Here's some injury-related news gleaned over the past few months:
The U.S. Consumer Product Safety Commission has issued warnings on several companies that claim to offer baby mattresses that prevent sudden infant death syndrome (SIDS). The companies in question claim on their Web sites that parents can even put the babies to sleep on their stomachs using their products.
Safety for home offices
After an initial flap in the press, the U.S. Occupational Safety and Health Administration has affirmed that it will not be inspecting home offices for violations of health and safety standards, nor does it expect employers to attempt to conduct home inspections.

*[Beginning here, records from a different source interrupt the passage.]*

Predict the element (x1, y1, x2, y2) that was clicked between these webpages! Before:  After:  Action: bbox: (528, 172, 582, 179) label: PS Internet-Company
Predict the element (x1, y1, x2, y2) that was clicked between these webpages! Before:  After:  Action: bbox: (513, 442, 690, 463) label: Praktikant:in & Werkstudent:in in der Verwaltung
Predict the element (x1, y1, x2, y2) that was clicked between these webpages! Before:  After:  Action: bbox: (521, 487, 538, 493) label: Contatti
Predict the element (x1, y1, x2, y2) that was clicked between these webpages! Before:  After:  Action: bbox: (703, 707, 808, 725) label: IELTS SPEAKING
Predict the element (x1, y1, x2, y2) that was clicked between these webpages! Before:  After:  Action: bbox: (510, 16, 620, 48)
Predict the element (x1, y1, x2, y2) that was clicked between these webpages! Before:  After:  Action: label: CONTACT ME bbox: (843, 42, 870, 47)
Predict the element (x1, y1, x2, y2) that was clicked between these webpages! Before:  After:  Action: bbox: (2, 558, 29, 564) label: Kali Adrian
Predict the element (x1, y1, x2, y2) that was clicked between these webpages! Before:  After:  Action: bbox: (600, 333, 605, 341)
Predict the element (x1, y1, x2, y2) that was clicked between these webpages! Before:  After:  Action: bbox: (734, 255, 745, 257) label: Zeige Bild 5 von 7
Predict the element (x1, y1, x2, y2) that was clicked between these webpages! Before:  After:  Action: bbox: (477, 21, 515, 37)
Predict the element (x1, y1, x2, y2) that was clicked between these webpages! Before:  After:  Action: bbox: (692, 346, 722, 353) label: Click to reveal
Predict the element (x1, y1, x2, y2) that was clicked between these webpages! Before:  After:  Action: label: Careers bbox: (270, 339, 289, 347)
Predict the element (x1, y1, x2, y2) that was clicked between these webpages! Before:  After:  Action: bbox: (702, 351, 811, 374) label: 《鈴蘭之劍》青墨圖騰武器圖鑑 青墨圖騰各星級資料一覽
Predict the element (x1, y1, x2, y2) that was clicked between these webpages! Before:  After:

Hazardous products via auction Web sites
The U.S. Consumer Product Safety Commission has taken steps to make it easier for consumers to protect themselves from dangerous products being sold online. Online auction giants like eBay and Amazon.com will link to CPSC's Web site and prominently post guidance for consumers to help them get information about recalled products. The focus of the initiative is tools, exercise equipment, household items and children's products, including toys.
Recall of infant swings
Graco Children's Products has provided new safety restraints for about 7 million infant swings after six deaths and many fractures, concussions and entrapments. The injuries occurred when parts were missing or the restraints were not used and infants slid down in the seats, becoming tangled in the restraints. The restraint systems on the older swings consisted of only a waist belt and a hinged or removable tray that served as a restraint. Graco has offered a free new safety restraint, including a buckle that assures the crotch strap is used each time the waist belt is buckled, so that infants are securely fastened into the swings.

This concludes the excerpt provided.